I very much like the idea of Bristol leading the way and becoming model 'green city' as outlined by City Council Leader Barbara Janke ('Let's be the best eco city', Bristol Evening Post, 28 October) but what stands in the way of this genuinely becoming the case more than anything is the massive environmental impacts of the city itself ! Economic activity in Bristol is fighting against our environment, as is well illustrated by our traffic congestion and air pollution problems existing alongside a poor quality and expensive public transport system.
There are, as she points out, many excellent organisations based here working on making the world greener - she names the Soil Association, Sustrans, Bristol Zoo and environmental businesses, to which I would add the Schumacher Lectures, @Bristol, the city farms, the CREATE Centre and the BBC Natural History Unit and great organic and local food suppliers like the Better Food Company. I've no doubt that there are many others.

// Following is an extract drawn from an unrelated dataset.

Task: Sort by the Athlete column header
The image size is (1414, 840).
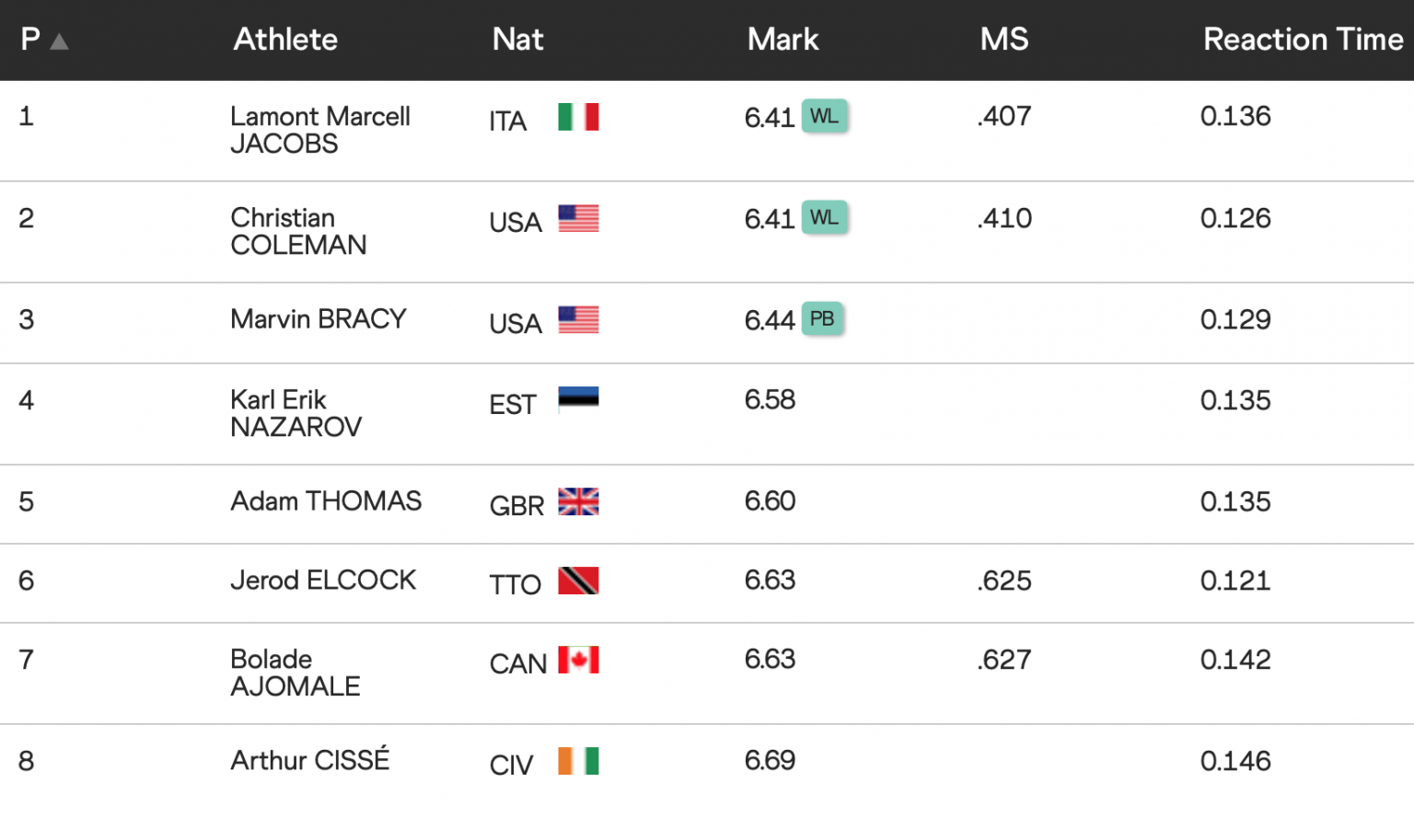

However, what is vital is to keep a sense of context and scale here. Take the city's carbon emissions as one indicator of green-ness. The council itself has estimated that Bristol emits nearly 6 tonnes of carbon per person each year. A sustainable carbon emissions level is more like 1 tonne per person each year!
The 'best eco city' would not be a factor of five or six times away from sustainable carbon emissions, to say the least. We continue to be a very long way from being green as a city because national and local government policies are either too little too late or lacking in coherence and consistency between social, economic and environmental policies.
To make real progress towards being a truly green city needs a thorough and radical approach, and so the 'green city' needs a strong group of Green councillors to help to take us there.